Teach graphing and percentages to your eighth-graders using a circle graph activity. First, instruct your students to take a survey of their class. Follow these rules: Each person must be accounted for, even if in an "unanswered" category, and the question must show mutual exclusivity, meaning one person can't answer a question more than one possible way. For example, your student might ask: How many articles of clothing are you wearing? Instruct your students to create a circle graph, or pie chart, which shows the results of the survey. Circle graphs, according to information from the University of Illinois, represent parts of a whole or percentages.
Bar graphs compare sets of information, specifically the "amounts or frequency of occurrence of different characteristics of data," according to Syracuse University's Self-Instructional Mathematics Tutorials.

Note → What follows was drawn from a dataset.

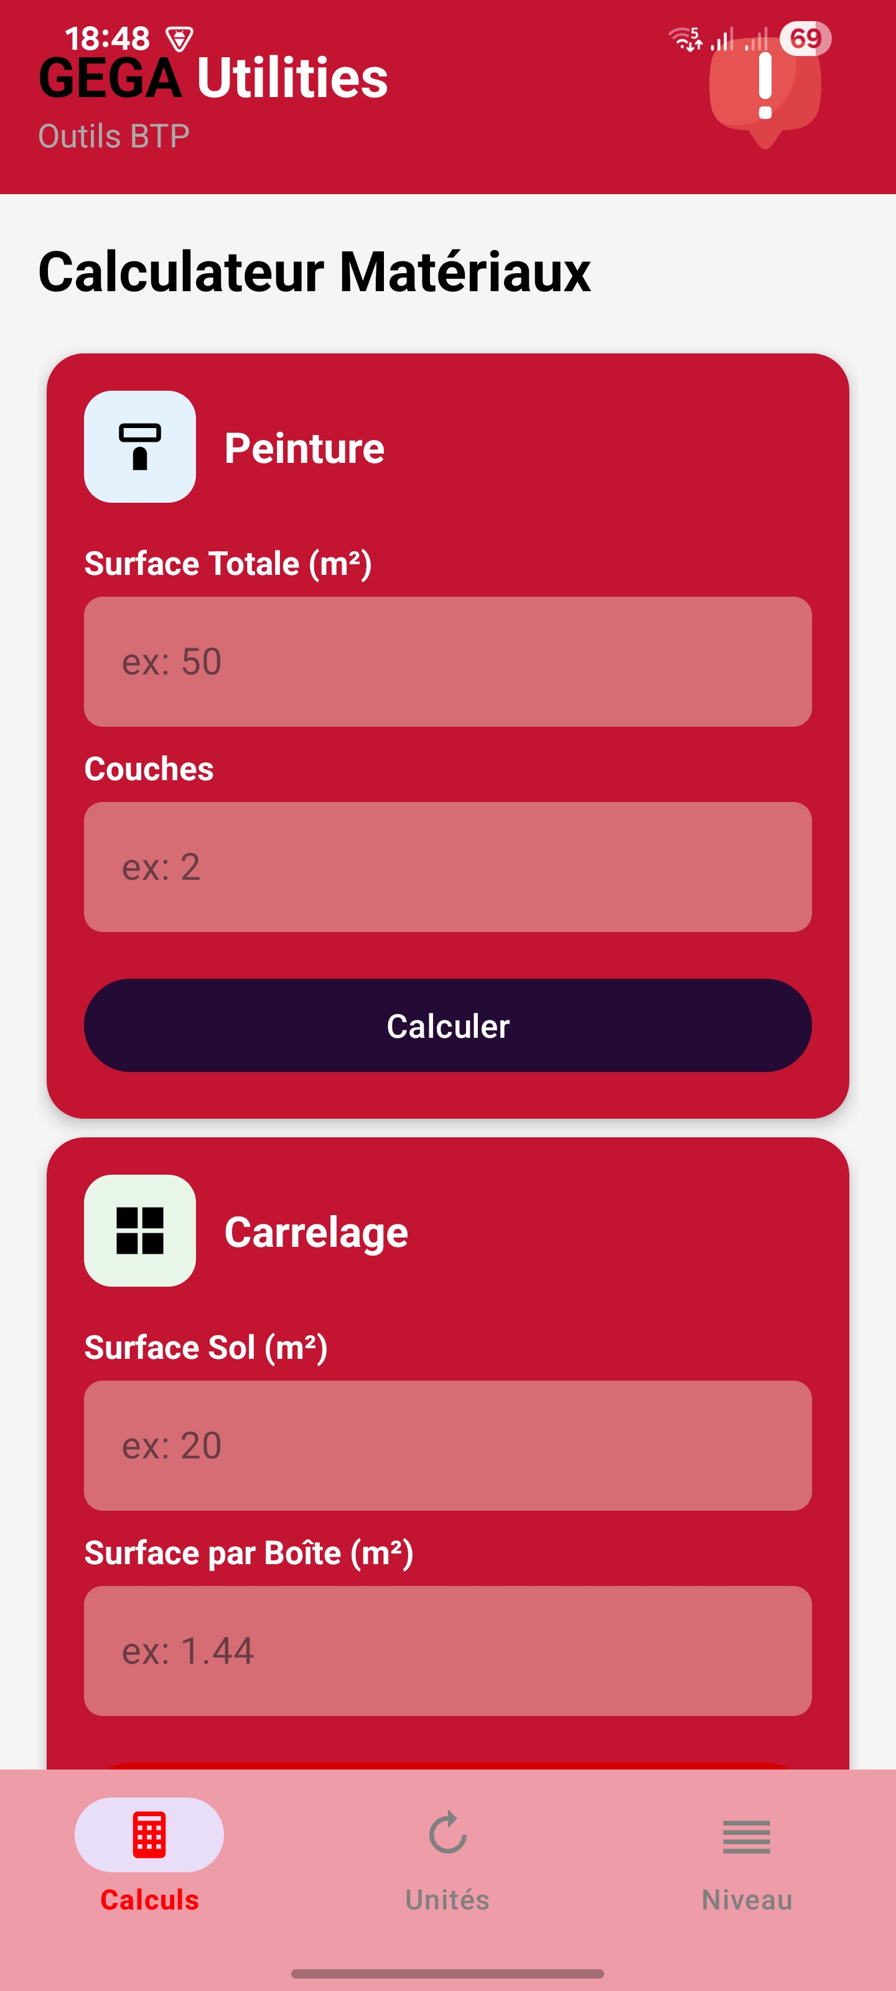Tap the tiles icon on Carrelage card
The image size is (896, 1991).
[x=140, y=1232]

For a bar graph activity, find three different pieces of information that represent the number of times something occurs per set. For example, choose the number of times students of each grade level go to the library on average.

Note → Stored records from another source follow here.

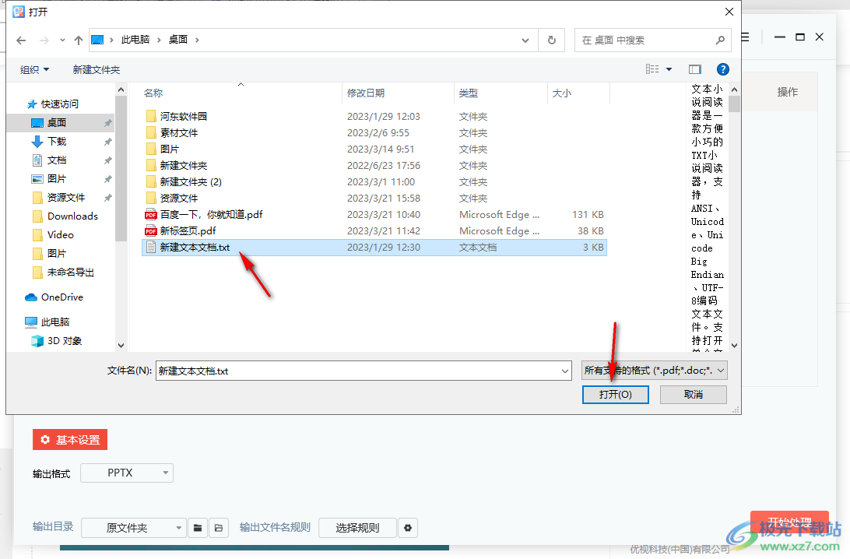The width and height of the screenshot is (850, 559).
Task: Click the 取消 cancel button
Action: [x=693, y=395]

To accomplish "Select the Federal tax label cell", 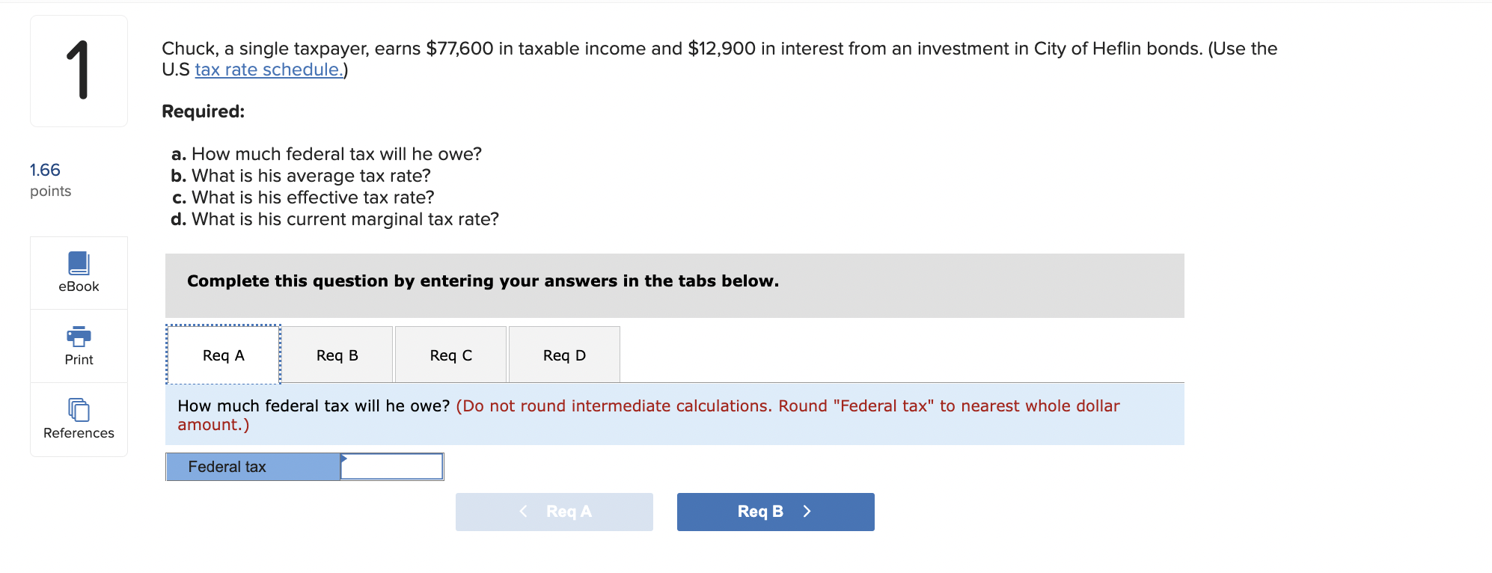I will pyautogui.click(x=252, y=466).
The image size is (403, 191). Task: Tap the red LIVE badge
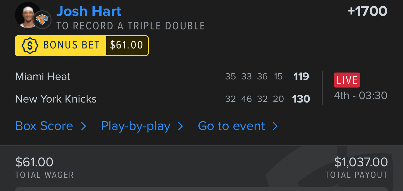[x=347, y=80]
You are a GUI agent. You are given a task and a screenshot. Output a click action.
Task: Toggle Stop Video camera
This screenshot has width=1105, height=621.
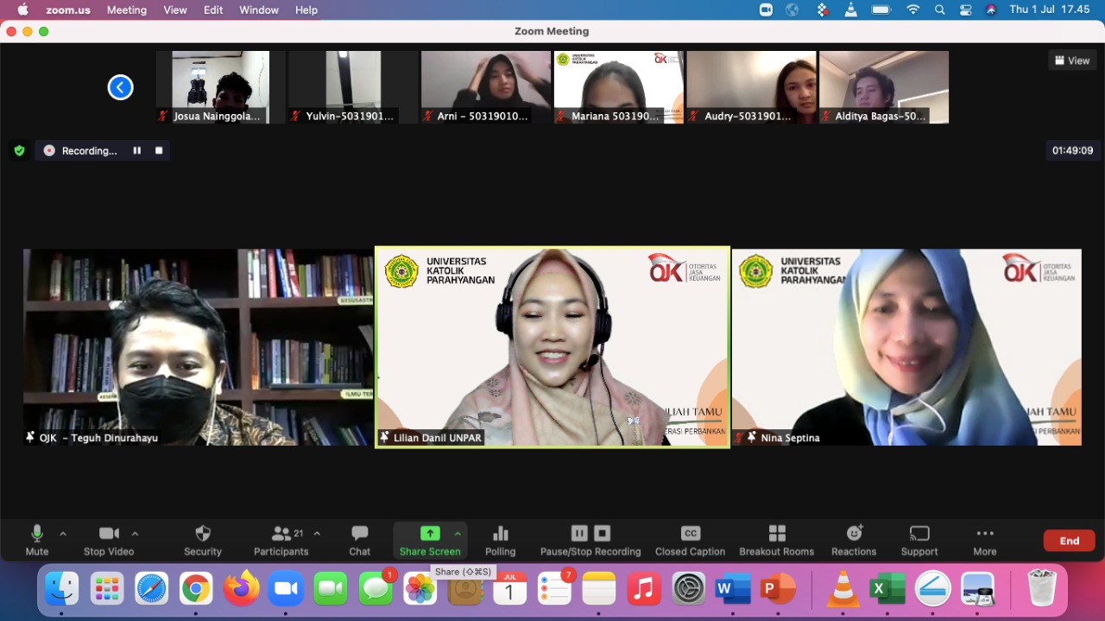[109, 540]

Line graphs compare two sets of data in such a way that a student can predict what comes next. Additionally, line graphs tend to represent a change over time. For a line graph activity, instruct your students to record a daily occurrence in their lives. For example, your students might collect information on how many minutes per day they spend on Facebook. After a week or a month, plot the information into a line graph and predict usage during the next month.
Line graphs give false information with errors in data. Create a lesson that teaches your students to look critically at information they are given. To do this, take a line graph from a previous lesson. Tell your students to circle the first number to the far left of the graph; label this number "A." Then circle the next number to the right of A which exceeds A; label this number "B." Continue moving to the right, circling and labeling each number that exceeds the previous circle's number. Instruct the students to plot only circled numbers and to create a line connecting them all. Notice how this graph only shows an incline, without any regard or mention of dips or declines.